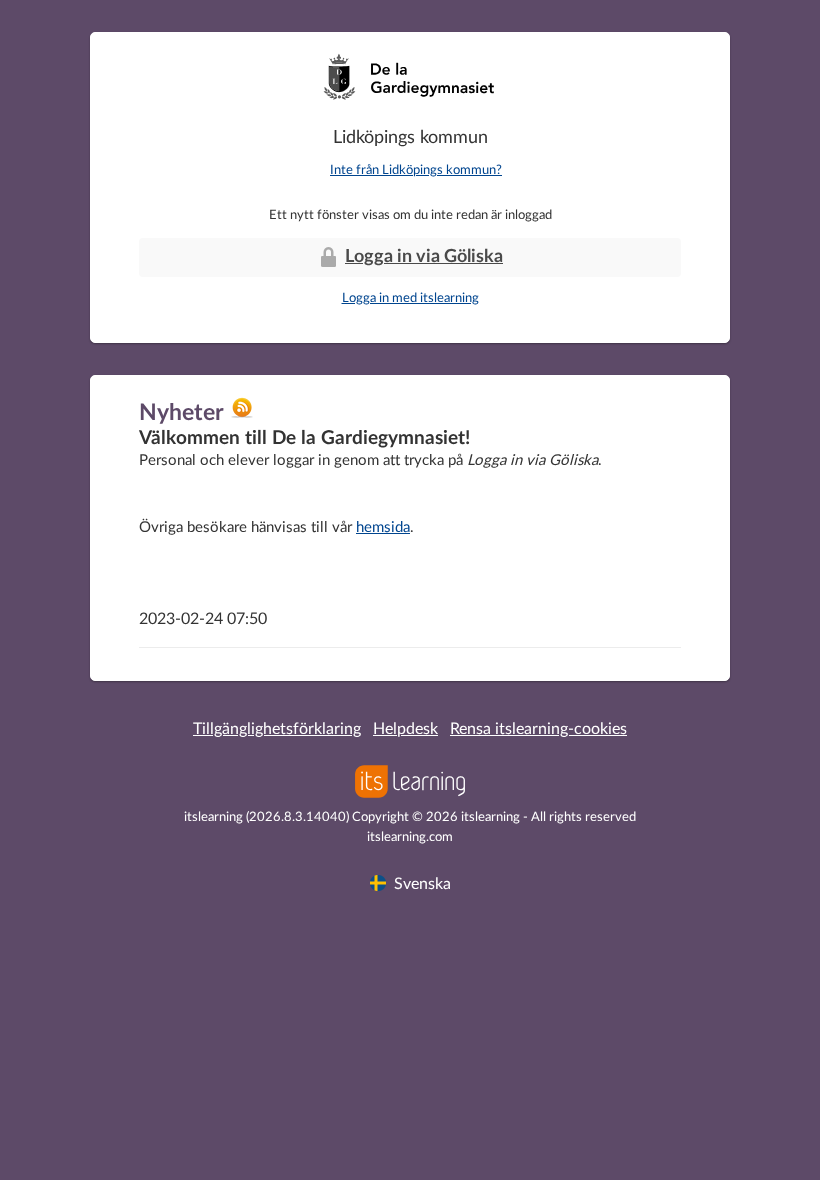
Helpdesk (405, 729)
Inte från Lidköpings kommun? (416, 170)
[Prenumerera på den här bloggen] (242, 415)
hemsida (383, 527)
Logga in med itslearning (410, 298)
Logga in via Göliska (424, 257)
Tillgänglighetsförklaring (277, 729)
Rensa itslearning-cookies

+ + +

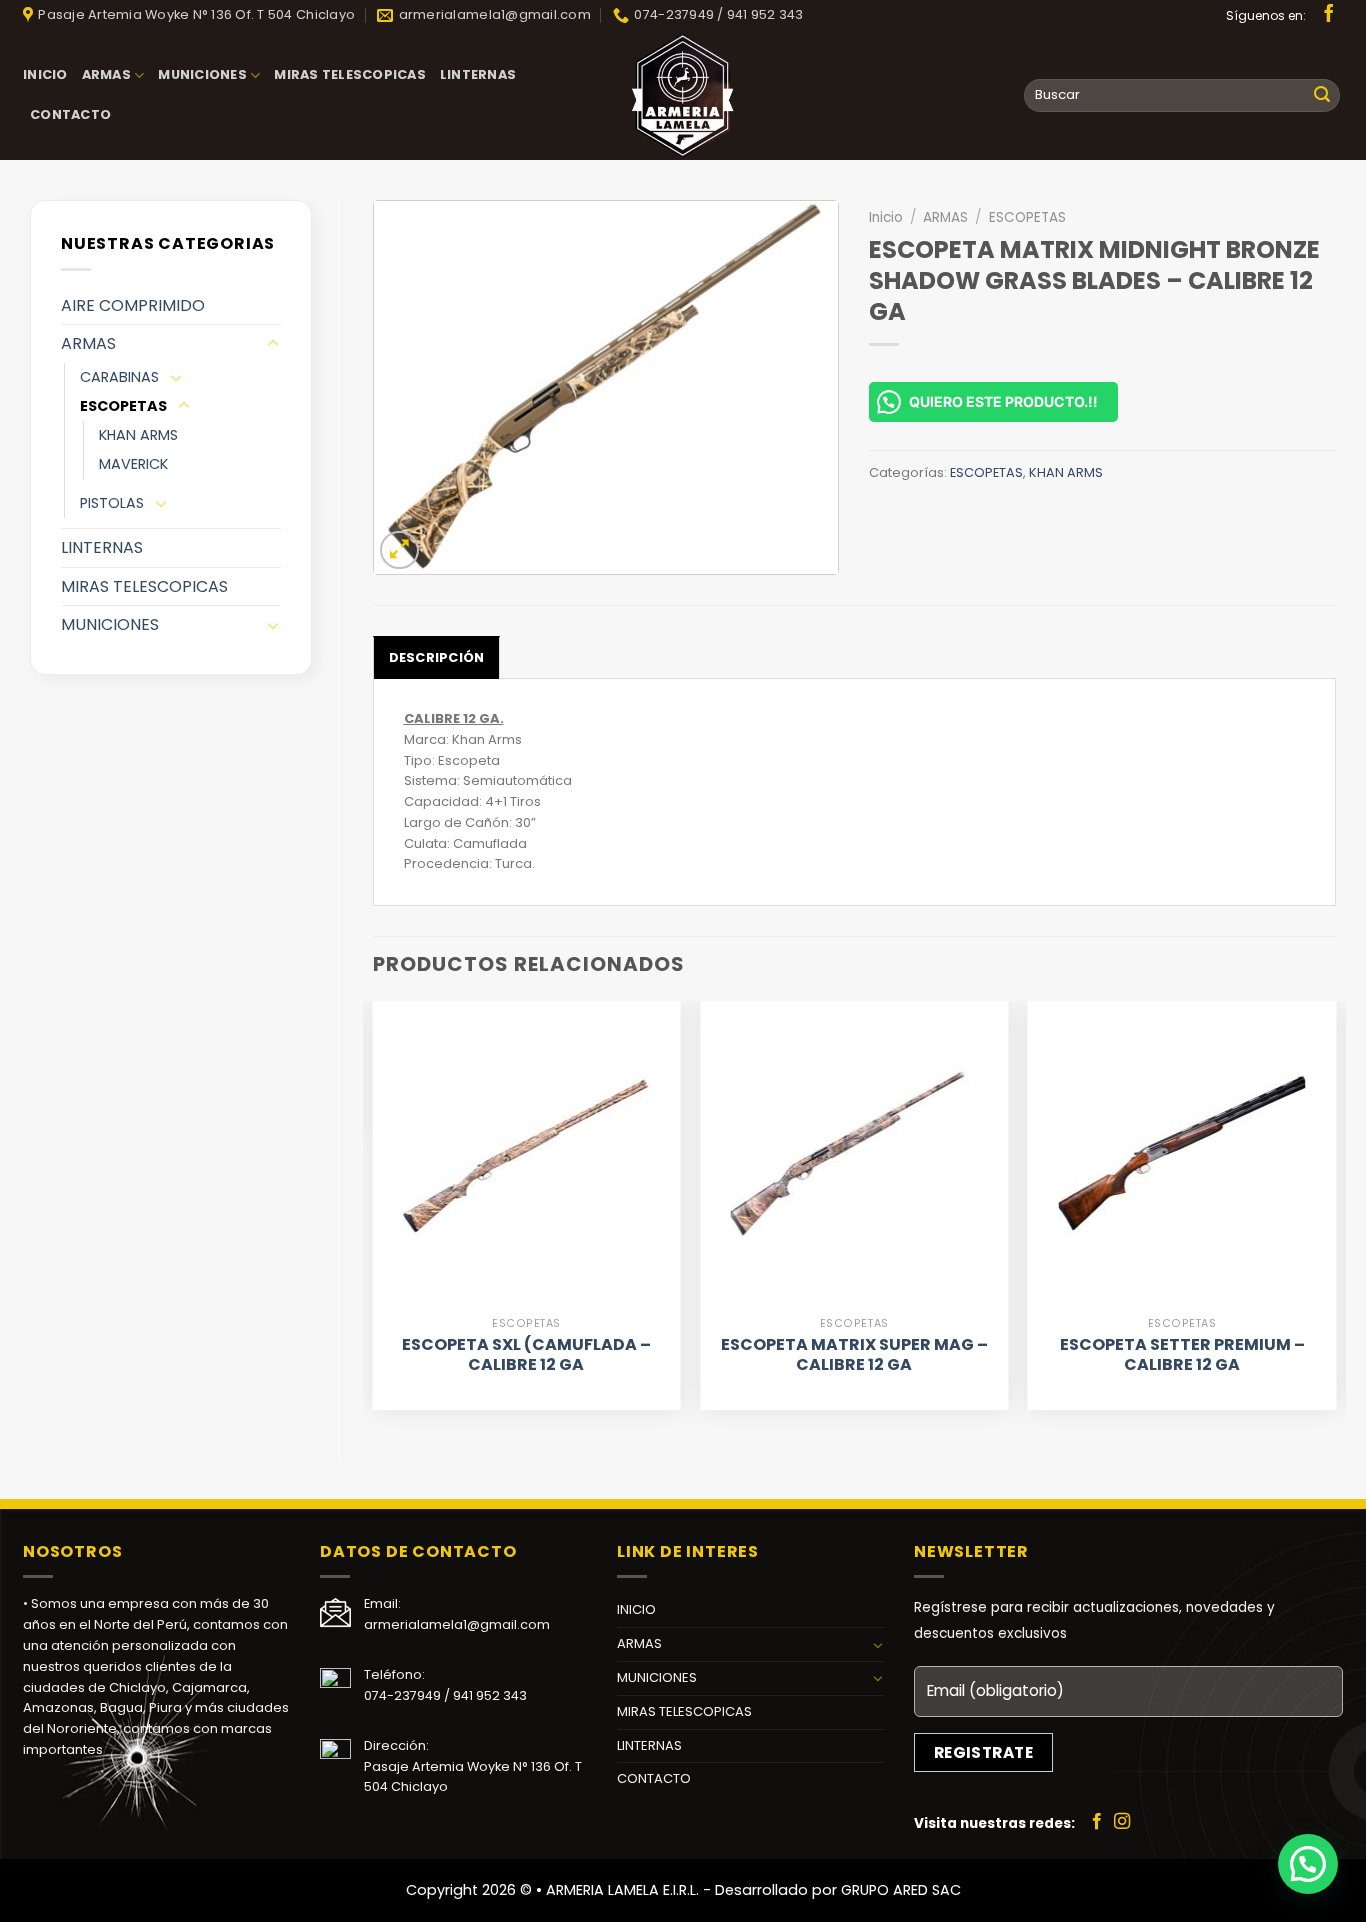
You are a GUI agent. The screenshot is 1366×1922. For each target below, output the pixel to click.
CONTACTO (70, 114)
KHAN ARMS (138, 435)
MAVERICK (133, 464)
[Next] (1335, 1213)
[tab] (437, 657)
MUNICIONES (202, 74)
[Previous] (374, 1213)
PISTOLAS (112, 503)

+ + +

Instructions for the task: From the records above, give again exactly the lines running from the line with "MAVERICK (133, 464)" to the line with "PISTOLAS (112, 503)", inclusive.

Answer box:
MAVERICK (133, 464)
[Next] (1335, 1213)
[tab] (437, 657)
MUNICIONES (202, 74)
[Previous] (374, 1213)
PISTOLAS (112, 503)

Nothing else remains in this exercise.